In Cardis, the proceedings are collected after the conference, so authors have an opportunity to revise their paper before publication. After our exchanges, I hope that some revisions will be made before publication, in particular on the title and on the last part (making a stronger point about evaluation requirements). And so, I replaced my flame with this.

The first question is to understand why automated analysis is required for NFC. One of the issues of NFC is the scalability of security evalution processes. There are good schemes forf so-called sensitive applets, which are relate to payment, identity, or other schemes that have strong certification requirements, usually requiring a full evaluation, incouding attacks.

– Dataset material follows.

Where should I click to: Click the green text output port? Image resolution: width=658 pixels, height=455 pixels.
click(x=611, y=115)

The other applications, so called non-sensitive, are provided by security companies who do not require security certification. Some analysis is required, at least to make sure that they don’t interfere with the sensitive applications. Today, this analysis is performed manually by laboratories, which is error-prone, effort intensive, and not scalable.

Static analysis is a technology that allows us to completely automate this security analysis. This is done directly on the binary CAP file, without running the application, but simply by analyzing how the code could behave. It is possible to verify plenty of rules, including those defined by AFSCM or by GlobalPlatform. Luckily for Arya Security, these rules have been defined by people who were actually thinking about static analysis, and who made sure that the rules would be easy enough to analyze.

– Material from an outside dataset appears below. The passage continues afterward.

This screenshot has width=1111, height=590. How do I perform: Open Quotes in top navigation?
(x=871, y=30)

I strongly believe in static analysis, and I have written and talked about it multiple times. I am quite happy that some people get in this market and propose a tool for Java Card. I haven’t directly tried their tool, but I hope that its algorithms are good enough to avoid lost of false positives, and that they will be adopted.

The main barrier for them is actually NFC adoption. However, if it works, I am quite convinced that static analysis is the only way to go, because any non-automated techniques are not going to be scalable enough. Another company whose fate is linked to the success of NFC (in card emulation mode).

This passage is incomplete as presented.